» TASK REQUIREMENTS: Return every line of the entries that includes the word "computer".

» TASK INPUT:
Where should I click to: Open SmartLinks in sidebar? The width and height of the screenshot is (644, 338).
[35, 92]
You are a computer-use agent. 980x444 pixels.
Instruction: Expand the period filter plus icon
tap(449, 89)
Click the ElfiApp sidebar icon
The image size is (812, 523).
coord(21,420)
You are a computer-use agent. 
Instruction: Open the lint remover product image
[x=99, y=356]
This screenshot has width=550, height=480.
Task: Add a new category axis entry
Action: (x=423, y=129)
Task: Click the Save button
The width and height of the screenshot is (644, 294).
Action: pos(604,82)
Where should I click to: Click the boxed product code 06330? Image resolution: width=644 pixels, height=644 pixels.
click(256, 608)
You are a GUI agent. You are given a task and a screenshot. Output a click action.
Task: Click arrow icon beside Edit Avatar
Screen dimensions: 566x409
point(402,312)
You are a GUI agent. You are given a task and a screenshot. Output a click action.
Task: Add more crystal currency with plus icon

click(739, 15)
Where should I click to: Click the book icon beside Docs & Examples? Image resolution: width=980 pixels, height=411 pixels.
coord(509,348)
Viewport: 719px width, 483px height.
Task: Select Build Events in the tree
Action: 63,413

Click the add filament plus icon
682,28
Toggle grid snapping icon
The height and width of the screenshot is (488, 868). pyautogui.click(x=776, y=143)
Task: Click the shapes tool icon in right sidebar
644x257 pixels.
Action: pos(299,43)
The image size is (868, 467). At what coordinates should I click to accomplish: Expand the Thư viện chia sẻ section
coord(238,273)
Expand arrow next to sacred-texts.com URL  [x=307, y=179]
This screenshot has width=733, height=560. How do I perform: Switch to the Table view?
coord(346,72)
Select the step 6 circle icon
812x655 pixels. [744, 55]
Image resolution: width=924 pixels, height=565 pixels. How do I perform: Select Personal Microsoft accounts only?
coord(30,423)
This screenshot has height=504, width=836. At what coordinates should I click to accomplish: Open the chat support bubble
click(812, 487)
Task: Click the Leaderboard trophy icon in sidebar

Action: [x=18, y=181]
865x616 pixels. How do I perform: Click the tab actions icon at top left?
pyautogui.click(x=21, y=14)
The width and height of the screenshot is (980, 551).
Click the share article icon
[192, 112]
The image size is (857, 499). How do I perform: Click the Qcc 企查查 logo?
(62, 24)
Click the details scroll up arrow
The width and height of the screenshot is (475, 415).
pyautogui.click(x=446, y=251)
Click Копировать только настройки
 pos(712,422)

» TASK SOLUTION:
You are a computer-use agent. 980x444 pixels.
You are a computer-use agent. 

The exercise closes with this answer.